Difference Between Brains of Humans and Primates Demonstrated

by Bidita Debnath on Nov 25 2017 11:38 PM

Difference Between Brains of Humans and Primates Demonstrated
The human brain is the command center for the human nervous system. The human brain is the larger version of the ancestral primate brain, and demonstrates the dramatic difference between humans and other primates, a study has showed.
The findings based on comparative analysis of human, chimpanzee and macaque brains revealed that elements which make the human brain unique, includes cortical circuits underlying production of the neurotransmitter dopamine.

A gene, known as TH, involved in the production of dopamine -- a neurotransmitter known for reward-motivated behaviour -- was found highly expressed in human neocortex and striatum but absent from the neocortex of chimpanzees.

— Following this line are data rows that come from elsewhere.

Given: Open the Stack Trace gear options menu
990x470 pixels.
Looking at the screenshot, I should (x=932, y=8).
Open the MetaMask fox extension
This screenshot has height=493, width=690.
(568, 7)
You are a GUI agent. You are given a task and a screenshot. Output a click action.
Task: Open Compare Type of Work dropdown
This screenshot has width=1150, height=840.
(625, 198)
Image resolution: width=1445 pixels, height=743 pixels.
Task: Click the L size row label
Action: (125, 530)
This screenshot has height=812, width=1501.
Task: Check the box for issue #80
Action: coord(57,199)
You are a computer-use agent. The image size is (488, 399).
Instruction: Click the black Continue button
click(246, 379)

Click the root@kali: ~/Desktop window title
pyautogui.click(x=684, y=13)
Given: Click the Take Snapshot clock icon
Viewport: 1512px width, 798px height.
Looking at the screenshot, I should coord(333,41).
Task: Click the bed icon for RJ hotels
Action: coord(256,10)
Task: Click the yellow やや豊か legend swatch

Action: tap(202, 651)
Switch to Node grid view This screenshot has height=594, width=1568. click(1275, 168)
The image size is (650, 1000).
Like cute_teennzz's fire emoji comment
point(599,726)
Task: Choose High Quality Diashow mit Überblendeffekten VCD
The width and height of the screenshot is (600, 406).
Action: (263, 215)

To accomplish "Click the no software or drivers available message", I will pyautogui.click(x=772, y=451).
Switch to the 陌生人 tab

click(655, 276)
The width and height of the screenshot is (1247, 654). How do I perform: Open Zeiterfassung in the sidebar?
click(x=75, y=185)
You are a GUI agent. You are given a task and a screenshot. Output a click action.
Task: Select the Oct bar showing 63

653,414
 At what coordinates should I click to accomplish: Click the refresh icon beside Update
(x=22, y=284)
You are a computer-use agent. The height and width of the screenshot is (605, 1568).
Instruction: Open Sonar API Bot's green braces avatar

"The neocortical expression of this gene was most likely lost in a common ancestor and reappeared in the human lineage," said Andre M.M. Sousa, a postdoctoral researcher at the Yale University in Connecticut.

"Our brains are three times larger, have many more cells and therefore more processing power than chimpanzee or monkey," Sousa said.

"Yet there are also distinct small differences between the species in how individual cells function and form connections," Sousa added, in the paper published in the journal Science.

Despite differences in brain size, striking similarities between primate species of gene expression was found in 16 regions of the brain including the prefrontal cortex -- known to be the seat of complex cognitive and social behaviour as well as decision making.

Higher levels of expression of the gene MET, linked to autism spectrum disorder, was also found in the human prefrontal cortex compared to the primates' brain.

Distinct differences were also found within regions of the brain, even in the cerebellum -- one of the evolutionarily most ancient regions of the brain -- and therefore most likely to share similarities across species.

In addition, the researchers found that a gene called ZP2, was active in only human cerebellum. This came as a surprise, because the same gene had been linked to sperm selection by human ova, the researchers said.